Genutzt wurde das Pfarrfest außerdem für eine kleine Einweihung im westlichen Eingangsbereich der St. Alexanderkirche. Dort informiert nun eine kleine Info-Tafel über einen Höhenfestpunkt, der bereits seit 1893 als runder Metallbolzen am Fuße des Kirchengebäudes eingelassen ist und seitdem eine sichere Orientierung bei Höhenvermessungen etwa bei der Planung von Baumaßnahmen liefert: „Dieser Vermessungspunkt ist aufgrund des Alters des Gebäudes langzeitstabil“, erläutert André Sieland vom Landesamt für Geoinformation und Landesvermessung Niedersachsen die besondere Bedeutung des Höhenfestpunktes, von denen es mehrere Tausend in Niedersachsen gibt. Ein Schild, das auf diesen Vermessungspunkt aufmerksam macht, sei bislang aber niedersachsenweit einmalig. Dennoch: Pfarrer Dietmar Schöneich gab beim kleinen Ortstermin am Fuße der Kirchenmauer zu, dass ihm der Metallbolzen in den vergangenen acht Jahren nicht ein einziges Mal aufgefallen sei. Katharina Heesen vom Kirchenvorstand hatte indes einen genaueren Blick und den Kontakt mit dem Landesamt aufgenommen.

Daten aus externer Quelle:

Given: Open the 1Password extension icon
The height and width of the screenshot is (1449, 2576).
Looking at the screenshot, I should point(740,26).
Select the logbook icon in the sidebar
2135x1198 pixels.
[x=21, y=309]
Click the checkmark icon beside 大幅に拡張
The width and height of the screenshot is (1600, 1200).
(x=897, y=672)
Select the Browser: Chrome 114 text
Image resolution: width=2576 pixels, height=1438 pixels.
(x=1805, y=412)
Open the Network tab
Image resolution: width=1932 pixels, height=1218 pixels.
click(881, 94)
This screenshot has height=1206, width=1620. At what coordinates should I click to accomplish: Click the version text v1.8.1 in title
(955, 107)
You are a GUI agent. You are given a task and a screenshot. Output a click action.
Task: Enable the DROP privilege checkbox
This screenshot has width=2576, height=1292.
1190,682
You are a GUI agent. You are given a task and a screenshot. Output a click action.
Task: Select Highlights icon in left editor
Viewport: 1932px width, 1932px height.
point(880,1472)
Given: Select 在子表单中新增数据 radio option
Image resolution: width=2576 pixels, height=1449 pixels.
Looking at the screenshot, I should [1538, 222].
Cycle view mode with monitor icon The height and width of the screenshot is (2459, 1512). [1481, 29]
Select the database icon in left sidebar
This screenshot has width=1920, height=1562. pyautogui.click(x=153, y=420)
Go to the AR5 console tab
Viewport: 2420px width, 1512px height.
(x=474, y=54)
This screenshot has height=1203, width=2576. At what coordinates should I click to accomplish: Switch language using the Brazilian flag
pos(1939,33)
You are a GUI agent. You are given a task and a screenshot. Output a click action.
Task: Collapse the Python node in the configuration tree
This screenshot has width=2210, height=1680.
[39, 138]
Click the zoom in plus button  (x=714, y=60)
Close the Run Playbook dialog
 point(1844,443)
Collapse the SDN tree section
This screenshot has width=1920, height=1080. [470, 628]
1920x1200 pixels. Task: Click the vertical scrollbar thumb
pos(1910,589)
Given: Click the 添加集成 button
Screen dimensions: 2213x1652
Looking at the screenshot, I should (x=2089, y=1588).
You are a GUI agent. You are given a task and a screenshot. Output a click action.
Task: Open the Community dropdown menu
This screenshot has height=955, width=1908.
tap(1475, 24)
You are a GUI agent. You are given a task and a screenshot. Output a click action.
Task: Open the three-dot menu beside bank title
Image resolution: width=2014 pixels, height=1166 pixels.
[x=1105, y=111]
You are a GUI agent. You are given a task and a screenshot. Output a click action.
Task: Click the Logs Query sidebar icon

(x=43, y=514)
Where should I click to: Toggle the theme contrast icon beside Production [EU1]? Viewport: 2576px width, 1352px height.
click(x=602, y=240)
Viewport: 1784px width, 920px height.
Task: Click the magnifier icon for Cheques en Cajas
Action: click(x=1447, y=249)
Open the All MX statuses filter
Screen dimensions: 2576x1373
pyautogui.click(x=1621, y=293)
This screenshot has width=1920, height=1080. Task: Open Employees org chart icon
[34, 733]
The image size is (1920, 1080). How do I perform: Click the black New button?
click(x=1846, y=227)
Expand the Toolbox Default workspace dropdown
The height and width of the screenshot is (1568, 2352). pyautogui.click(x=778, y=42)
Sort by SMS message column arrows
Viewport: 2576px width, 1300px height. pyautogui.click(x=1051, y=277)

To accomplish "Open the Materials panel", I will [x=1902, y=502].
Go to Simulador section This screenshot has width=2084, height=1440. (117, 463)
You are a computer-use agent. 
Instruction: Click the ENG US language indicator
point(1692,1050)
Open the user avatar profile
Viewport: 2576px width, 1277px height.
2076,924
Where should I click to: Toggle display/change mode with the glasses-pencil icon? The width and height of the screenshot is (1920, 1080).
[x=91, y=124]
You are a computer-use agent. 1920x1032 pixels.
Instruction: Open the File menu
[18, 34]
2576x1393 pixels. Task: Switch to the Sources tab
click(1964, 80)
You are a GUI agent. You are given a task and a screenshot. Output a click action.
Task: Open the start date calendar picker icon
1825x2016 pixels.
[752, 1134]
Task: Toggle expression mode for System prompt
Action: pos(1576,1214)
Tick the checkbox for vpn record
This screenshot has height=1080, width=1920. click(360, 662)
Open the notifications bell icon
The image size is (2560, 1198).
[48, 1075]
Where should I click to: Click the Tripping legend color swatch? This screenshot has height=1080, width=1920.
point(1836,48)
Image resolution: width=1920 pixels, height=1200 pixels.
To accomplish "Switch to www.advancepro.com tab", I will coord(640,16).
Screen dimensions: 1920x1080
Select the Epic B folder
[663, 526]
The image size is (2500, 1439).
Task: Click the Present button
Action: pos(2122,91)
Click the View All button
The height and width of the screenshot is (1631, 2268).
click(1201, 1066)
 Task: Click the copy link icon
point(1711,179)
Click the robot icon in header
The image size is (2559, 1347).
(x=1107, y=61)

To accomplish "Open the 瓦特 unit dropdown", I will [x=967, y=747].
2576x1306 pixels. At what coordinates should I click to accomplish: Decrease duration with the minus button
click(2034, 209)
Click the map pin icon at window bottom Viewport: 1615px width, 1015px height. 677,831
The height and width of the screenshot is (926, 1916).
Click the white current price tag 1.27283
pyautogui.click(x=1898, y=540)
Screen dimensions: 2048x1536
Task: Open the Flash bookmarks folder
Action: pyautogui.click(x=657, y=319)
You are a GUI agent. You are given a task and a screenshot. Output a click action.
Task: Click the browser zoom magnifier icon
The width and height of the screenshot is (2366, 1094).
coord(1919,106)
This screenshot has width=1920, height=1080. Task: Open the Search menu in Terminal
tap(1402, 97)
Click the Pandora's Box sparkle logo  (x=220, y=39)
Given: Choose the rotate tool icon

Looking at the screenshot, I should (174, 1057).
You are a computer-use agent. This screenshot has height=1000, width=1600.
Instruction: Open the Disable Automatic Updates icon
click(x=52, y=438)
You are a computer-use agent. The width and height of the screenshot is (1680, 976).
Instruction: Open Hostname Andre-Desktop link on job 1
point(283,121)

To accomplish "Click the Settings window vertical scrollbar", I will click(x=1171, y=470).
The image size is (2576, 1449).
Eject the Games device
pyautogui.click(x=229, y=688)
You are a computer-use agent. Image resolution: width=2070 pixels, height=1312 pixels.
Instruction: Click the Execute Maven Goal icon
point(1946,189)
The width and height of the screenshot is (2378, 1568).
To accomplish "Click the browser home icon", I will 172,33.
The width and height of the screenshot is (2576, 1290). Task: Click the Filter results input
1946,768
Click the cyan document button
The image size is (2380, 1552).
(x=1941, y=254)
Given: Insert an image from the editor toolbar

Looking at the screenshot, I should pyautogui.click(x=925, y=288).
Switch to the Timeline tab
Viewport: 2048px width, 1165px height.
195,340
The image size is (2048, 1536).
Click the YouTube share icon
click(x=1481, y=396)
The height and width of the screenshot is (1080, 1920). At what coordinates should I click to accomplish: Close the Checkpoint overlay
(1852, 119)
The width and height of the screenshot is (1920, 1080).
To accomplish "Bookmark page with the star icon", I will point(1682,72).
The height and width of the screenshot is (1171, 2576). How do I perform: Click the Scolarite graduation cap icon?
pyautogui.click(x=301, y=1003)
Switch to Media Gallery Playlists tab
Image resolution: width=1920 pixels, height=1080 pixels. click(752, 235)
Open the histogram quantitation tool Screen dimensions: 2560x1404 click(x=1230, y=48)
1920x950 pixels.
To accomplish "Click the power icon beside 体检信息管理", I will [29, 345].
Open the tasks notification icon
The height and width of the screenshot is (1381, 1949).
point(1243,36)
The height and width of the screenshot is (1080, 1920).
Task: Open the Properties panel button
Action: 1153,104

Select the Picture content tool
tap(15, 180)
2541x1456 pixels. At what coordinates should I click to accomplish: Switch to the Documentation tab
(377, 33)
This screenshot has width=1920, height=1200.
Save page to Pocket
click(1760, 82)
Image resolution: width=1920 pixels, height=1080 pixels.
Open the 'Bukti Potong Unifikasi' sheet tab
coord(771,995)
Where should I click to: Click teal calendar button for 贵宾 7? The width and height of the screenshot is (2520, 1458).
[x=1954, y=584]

Die Kolping-Roadshow "Integration" macht mit verschiedenen Angeboten auf die Belange von Geflüchteten, Integration und Fluchtursachen aufmerksam, vorne im Bild: Kolping-Mitarbeiterin Tonja Klausmann Foto: Christina Halbach

Wer sich in dem bunten Treiben informieren wollte, konnte dies bei der Kolping-Roadshow „Integration“ tun. Bei Straßenfesten oder an Schulen macht das Infomobil mit verschiedenen Angeboten auf die Belange von Geflüchteten, Integration und Fluchtursachen aufmerksam: „Kinder haben die Möglichkeit, Fragen zu stellen. Menschen, die sich für Geflüchtete einsetzen wollen, können sich Argumente an die Hand geben lassen“, erläuterte Kolpingmitarbeiterin Tonja Klausmann. Andreas Albers, Vorsitzende der Wallenhorster Kolpingfamilie, hat die Roadshow nach Wallenhorst zum Pfarrfest geholt: „Das Thema ist immer noch wichtig, auch wenn die großen Flüchtlingsströme vorbei sind. Wir haben es noch nicht geschafft mit der Integration.“

Erlös fließt in Tonanlage

Pfadfinder und Messdiener hatten rund um die Kirche wieder einen abwechslungsreichen Spieleparcours für kleine und auch große Besucher auf die Beine gestellt. Der Erlös aus Groschenkirmes und Caféteria wird in diesem Jahr komplett der Pfarrgemeinde zugutekommen, konkret in die Anschaffung einer neuen Tonanlage fließen.